# [Data for processing]

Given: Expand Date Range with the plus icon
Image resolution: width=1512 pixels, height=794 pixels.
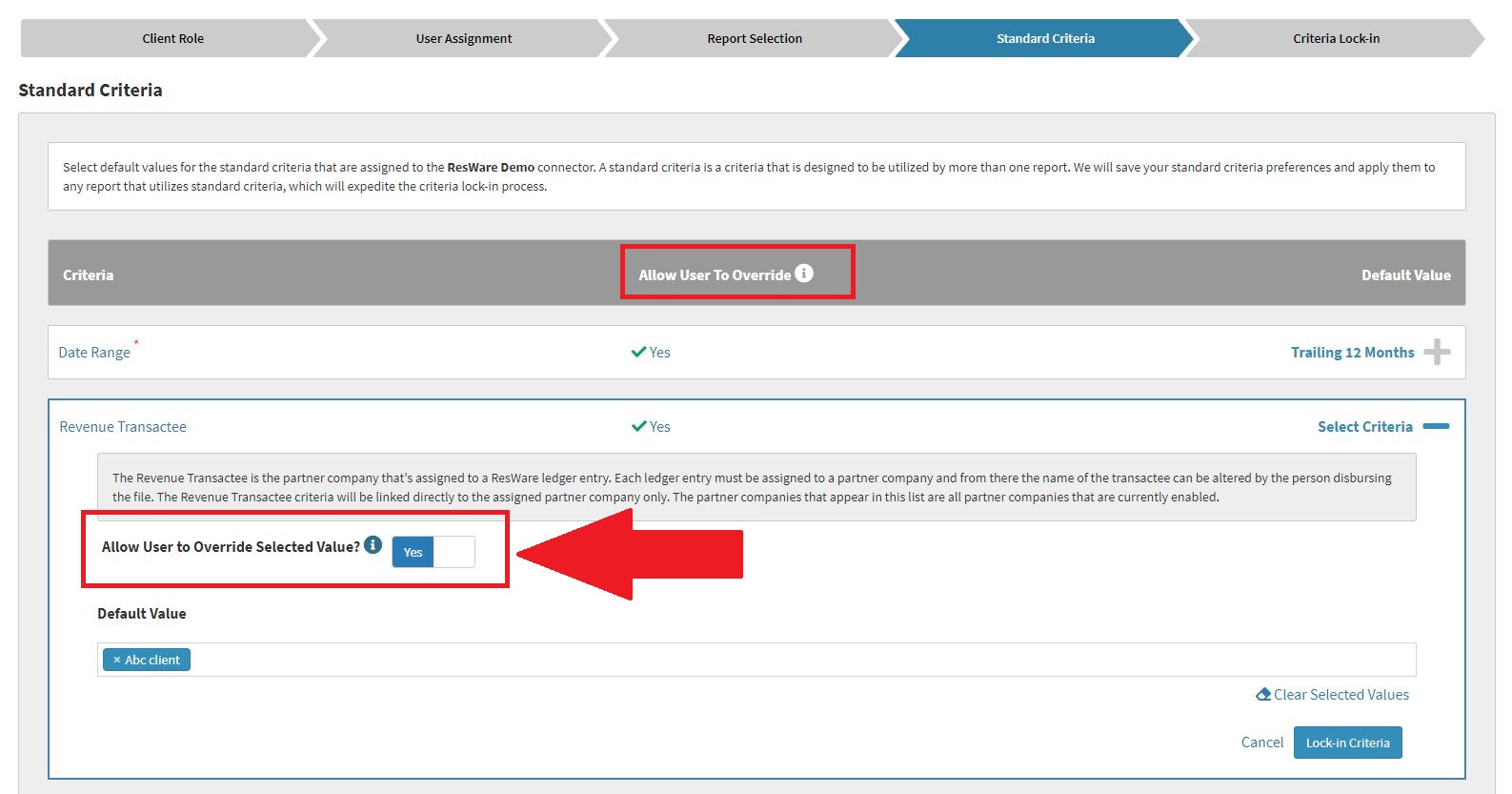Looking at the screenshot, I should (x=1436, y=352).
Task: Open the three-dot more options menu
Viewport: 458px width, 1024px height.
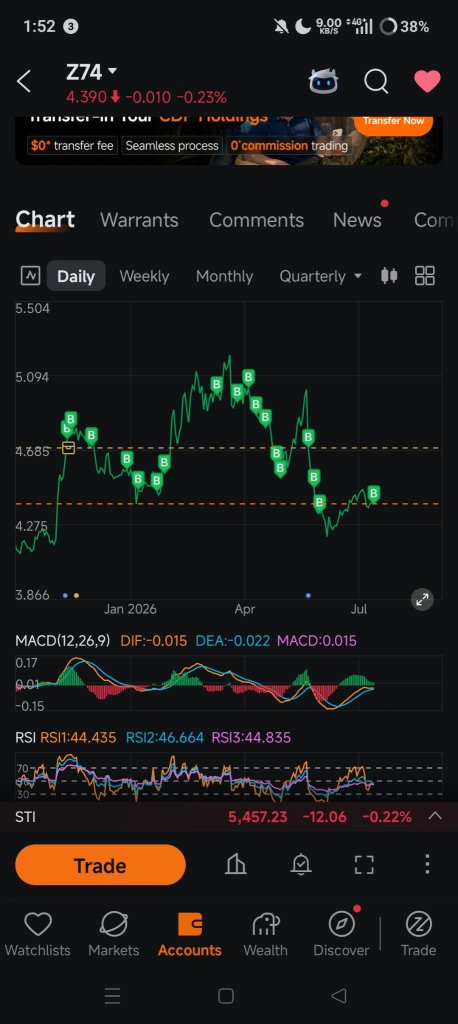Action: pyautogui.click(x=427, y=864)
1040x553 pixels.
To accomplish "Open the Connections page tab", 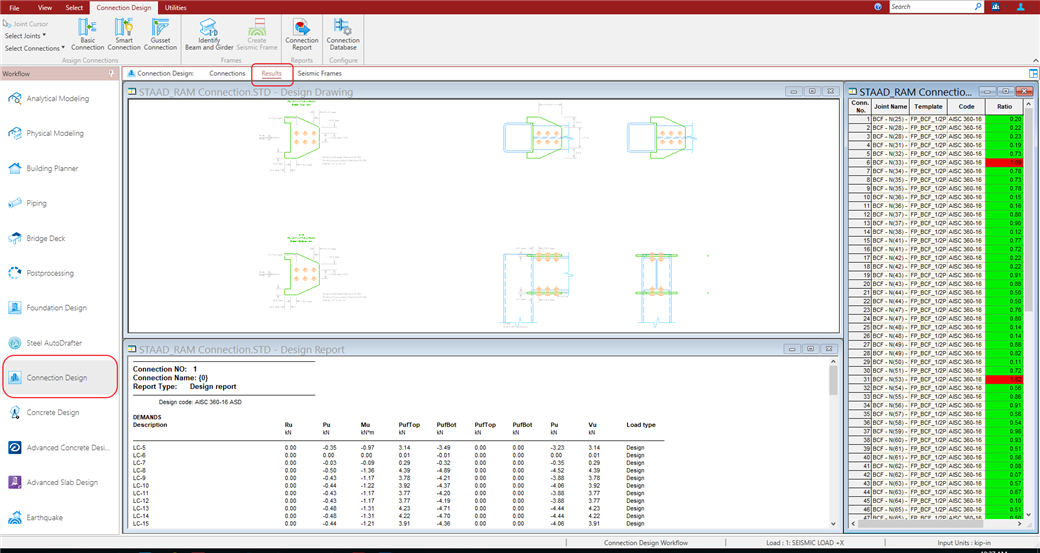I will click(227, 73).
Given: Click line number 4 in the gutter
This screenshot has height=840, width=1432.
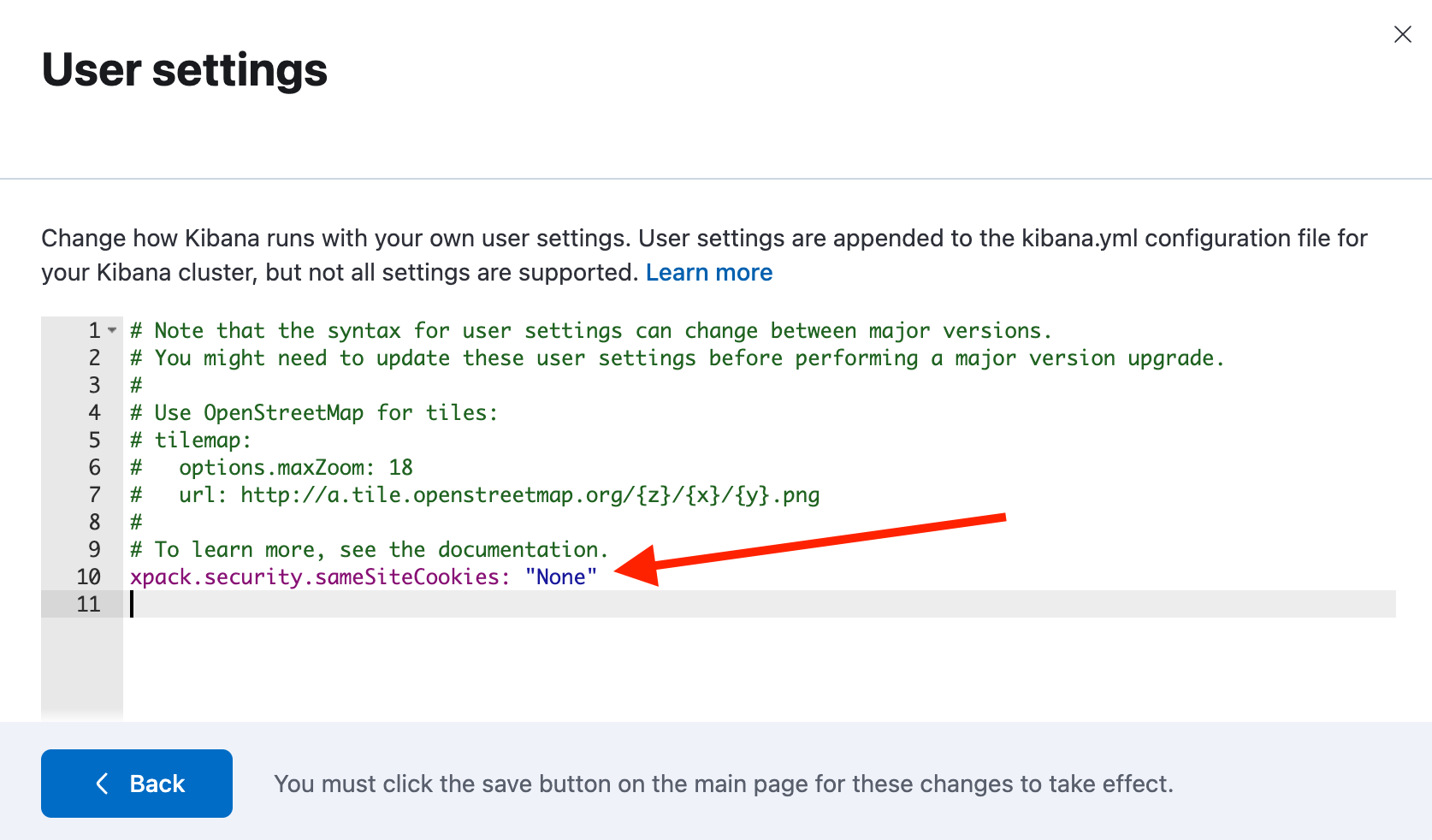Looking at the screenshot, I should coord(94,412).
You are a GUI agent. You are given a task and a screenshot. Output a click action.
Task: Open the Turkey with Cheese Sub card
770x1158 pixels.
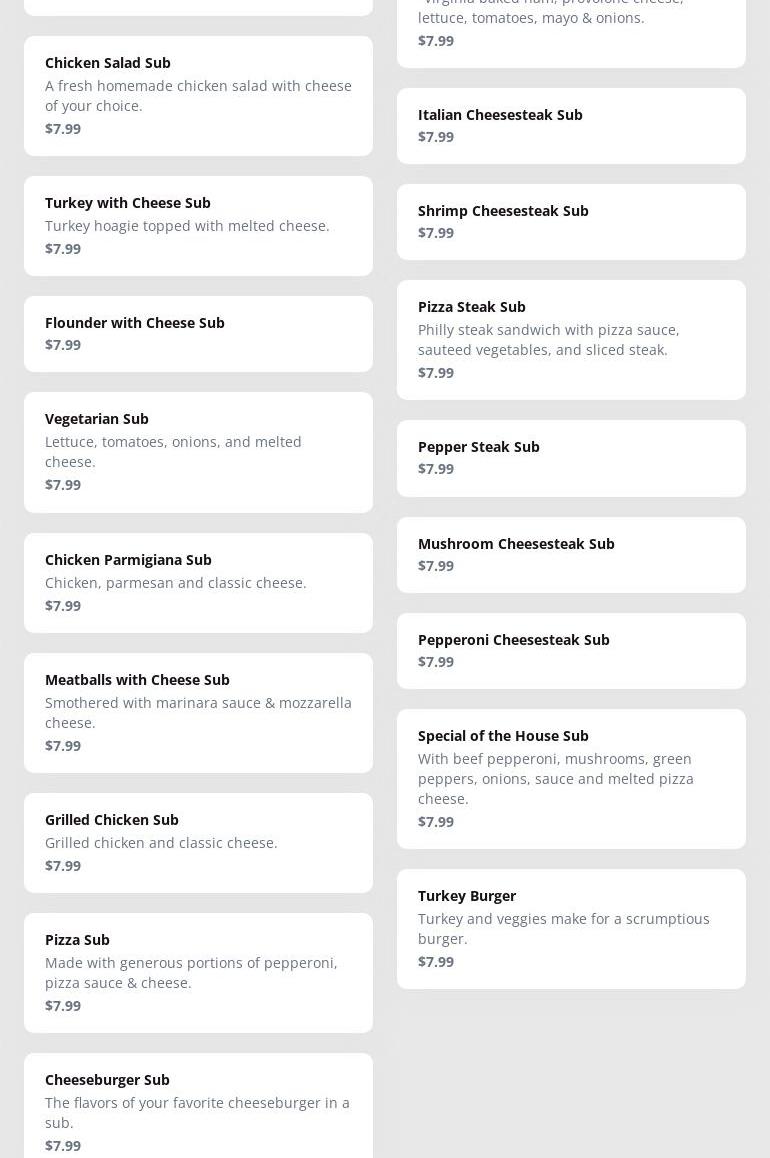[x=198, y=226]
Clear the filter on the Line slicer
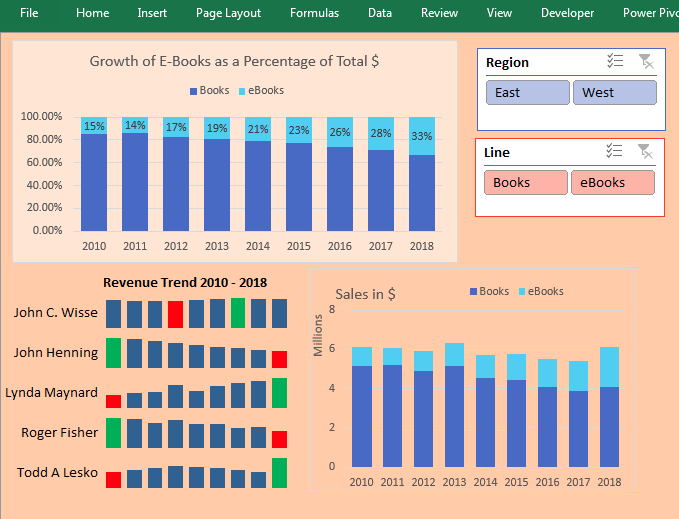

# [What the task requires]
Reproduce, exactly and without pictures, the lines above from the one containing "Given: Click line number 4 in the gutter" through the last line of the material, both ends included, and nothing more.

# [Your solution]
Given: Click line number 4 in the gutter
This screenshot has height=840, width=1432.
Looking at the screenshot, I should coord(94,412).
You are a GUI agent. You are given a task and a screenshot. Output a click action.
Task: Open the Turkey with Cheese Sub card
770x1158 pixels.
[x=198, y=226]
Clear the filter on the Line slicer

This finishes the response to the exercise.